Da varie parti si è segnalato il fenomeno degli stranieri
presenti nel nostro paese; a Milano, ad esempio, vi sono
organizzazioni di slavi e turchi aggregate tra loro e dedite
al traffico di eroina, di armi e quant'altro, che
evidentemente vanno controllate con grande attenzione, in
quanto rappresentano una massa di manovra molto facile da
contattare al di là delle attività che svolgono in proprio.
Gli extracomunitari, non sufficientemente controllati, possono
rappresentare un pericolo perché così come vengono organizzati
per la vendita di determinati oggetti, possono essere
coinvolti nello spaccio al minuto di stupefacenti, oltre a
costituire una possibile massa di manovra.
   Evidentemente non si deve generalizzare ponendo tutti
sullo stesso piano ed immaginare che i problemi si possano
risolvere sul terreno della repressione. Il problema
fondamentale è rappresentato dall'inserimento degli immigrati,
dal momento che il fenomeno della immigrazione è inarrestabile
e presente in tutto il mondo. Anche noi, del resto, abbiamo
partecipato ad un fenomeno di questo genere e criminalizzare
le persone che si recano in paesi diversi da quello di origine
sarebbe pura follia. E' necessario controllare questi fenomeni
per impedire che le persone interessate finiscano per cadere
nelle mani di organizzazioni che potrebbero strumentalizzarle.
   Nella seconda parte della relazione si da una valutazione
dello stato attuale dell'azione di contrasto. Nel paese si
registra un certo orgoglio per le brillanti operazioni delle
forze dell'ordine che in molti casi hanno portato all'arresto
di noti criminali. Credo sia giusto compiacersi dell'esito di
queste operazioni e per il fatto che anche grazie ad alcuni
collaboratori di giustizia sia stato possibile far luce sugli
insediamenti sui quali in precedenza avevamo poche nozioni.

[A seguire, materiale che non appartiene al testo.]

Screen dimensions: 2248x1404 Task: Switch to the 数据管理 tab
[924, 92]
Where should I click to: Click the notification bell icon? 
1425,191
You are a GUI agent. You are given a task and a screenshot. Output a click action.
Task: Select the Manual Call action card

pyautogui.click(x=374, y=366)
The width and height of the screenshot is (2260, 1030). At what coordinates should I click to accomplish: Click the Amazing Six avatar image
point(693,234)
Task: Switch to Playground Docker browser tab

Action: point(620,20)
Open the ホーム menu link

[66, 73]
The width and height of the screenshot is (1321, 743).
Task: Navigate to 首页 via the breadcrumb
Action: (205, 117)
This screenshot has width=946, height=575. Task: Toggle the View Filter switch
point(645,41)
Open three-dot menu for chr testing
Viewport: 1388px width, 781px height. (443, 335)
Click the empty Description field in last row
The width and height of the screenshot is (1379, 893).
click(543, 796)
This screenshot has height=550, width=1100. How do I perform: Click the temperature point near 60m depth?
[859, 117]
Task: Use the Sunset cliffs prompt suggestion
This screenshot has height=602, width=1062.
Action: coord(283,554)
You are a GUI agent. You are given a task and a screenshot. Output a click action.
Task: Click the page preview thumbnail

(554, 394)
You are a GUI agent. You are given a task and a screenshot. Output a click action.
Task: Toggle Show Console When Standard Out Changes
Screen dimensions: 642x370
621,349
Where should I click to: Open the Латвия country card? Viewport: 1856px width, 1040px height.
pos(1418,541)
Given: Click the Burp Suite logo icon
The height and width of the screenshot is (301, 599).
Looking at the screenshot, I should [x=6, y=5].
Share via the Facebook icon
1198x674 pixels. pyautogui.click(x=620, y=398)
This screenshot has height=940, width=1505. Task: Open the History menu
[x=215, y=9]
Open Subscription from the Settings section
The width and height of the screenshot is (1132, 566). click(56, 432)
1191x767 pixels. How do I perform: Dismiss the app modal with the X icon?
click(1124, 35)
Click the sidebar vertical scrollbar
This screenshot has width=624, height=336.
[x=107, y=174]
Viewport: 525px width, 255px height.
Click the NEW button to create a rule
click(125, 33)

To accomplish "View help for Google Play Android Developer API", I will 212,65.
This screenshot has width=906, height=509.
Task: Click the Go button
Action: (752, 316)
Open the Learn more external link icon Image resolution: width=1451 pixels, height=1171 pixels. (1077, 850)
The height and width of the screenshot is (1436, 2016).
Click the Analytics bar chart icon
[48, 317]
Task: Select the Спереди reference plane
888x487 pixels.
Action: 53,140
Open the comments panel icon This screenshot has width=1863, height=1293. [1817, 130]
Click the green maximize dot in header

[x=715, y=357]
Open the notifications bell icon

Tuttavia, dobbiamo prestare molta attenzione perché ci sono
chiari sintomi che fanno immaginare che stia per cominciare
una seconda fase del pentitismo. E' necessario vigilare
affinché l'entusiasmo per i risultati ottenuti grazie ai
collaboratori di giustizia non faccia dimenticare il pericolo
costituito da possibili, terribili, trappole nelle quali si
potrebbe cadere. L'impressione avuta è che una di queste stia
scattando o sia già scattata tra Firenze e Milano. E'
necessario fare molta attenzione da questo punto di vista.
   La comoda strada offerta dal collaboratore di giustizia
non deve essere l'unica ipotesi di lavoro: sarebbe un errore
gravissimo. In realtà, ciò che conta quando parliamo di
infiltrazioni nel mondo economico e di operazioni di tipo
nuovo non è il controllo del territorio in sé, ma il controllo
delle operazioni commerciali, bancarie, degli affari, dei
movimenti di capitali, degli arricchimenti improvvisi. La
sensazione che la Commissione ha avuto in occasione dei
sopralluoghi svolti in tutta Italia è che siamo al di sotto
(personalmente ritengo molto al di sotto) di quello che in
realtà occorrerebbe fare. Da varie parti si è detto che ciò
che conta in fondo è ancora il vecchio sistema, rappresentato
dalla caccia all'uomo e dal controllo sul territorio.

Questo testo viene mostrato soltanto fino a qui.